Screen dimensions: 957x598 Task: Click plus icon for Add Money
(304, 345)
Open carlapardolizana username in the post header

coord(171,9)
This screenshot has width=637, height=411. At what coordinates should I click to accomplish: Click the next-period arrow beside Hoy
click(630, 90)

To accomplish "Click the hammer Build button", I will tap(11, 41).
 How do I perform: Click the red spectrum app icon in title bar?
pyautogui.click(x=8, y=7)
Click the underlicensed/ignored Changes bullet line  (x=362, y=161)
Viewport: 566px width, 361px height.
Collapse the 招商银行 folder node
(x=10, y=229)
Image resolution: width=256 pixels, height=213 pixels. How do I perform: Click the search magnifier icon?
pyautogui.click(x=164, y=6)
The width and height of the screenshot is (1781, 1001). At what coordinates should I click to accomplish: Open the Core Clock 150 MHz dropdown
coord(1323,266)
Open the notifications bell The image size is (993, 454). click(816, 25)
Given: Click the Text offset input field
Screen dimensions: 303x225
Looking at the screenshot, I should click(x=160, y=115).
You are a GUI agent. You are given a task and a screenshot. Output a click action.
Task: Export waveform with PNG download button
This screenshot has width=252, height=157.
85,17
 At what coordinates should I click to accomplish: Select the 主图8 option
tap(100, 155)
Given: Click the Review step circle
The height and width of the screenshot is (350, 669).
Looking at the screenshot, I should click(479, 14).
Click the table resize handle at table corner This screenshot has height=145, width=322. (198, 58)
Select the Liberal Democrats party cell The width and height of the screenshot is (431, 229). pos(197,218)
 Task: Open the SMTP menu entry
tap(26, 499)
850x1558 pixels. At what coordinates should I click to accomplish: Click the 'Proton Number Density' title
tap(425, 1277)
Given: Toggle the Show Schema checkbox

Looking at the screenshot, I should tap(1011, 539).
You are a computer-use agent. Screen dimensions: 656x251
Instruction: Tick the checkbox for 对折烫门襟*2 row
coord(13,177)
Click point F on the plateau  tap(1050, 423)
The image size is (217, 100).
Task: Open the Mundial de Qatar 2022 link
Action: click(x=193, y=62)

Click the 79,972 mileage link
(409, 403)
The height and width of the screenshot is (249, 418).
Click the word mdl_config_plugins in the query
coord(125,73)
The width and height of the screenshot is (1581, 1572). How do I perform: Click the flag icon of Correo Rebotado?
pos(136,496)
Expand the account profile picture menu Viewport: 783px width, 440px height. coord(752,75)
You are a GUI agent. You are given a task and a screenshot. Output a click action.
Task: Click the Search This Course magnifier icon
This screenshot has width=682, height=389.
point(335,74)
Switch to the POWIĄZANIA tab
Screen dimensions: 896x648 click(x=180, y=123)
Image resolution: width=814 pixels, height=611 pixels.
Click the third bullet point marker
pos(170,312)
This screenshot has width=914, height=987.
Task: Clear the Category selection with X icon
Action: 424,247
———
Starting with the line that contains "Click the 79,972 mileage link", return every line through the last one of the records, exactly as written.

__THE ANSWER__
Click the 79,972 mileage link
(409, 403)
The height and width of the screenshot is (249, 418).
Click the word mdl_config_plugins in the query
coord(125,73)
The width and height of the screenshot is (1581, 1572). How do I perform: Click the flag icon of Correo Rebotado?
pos(136,496)
Expand the account profile picture menu Viewport: 783px width, 440px height. coord(752,75)
You are a GUI agent. You are given a task and a screenshot. Output a click action.
Task: Click the Search This Course magnifier icon
This screenshot has width=682, height=389.
point(335,74)
Switch to the POWIĄZANIA tab
Screen dimensions: 896x648 click(x=180, y=123)
Image resolution: width=814 pixels, height=611 pixels.
Click the third bullet point marker
pos(170,312)
This screenshot has width=914, height=987.
Task: Clear the Category selection with X icon
Action: 424,247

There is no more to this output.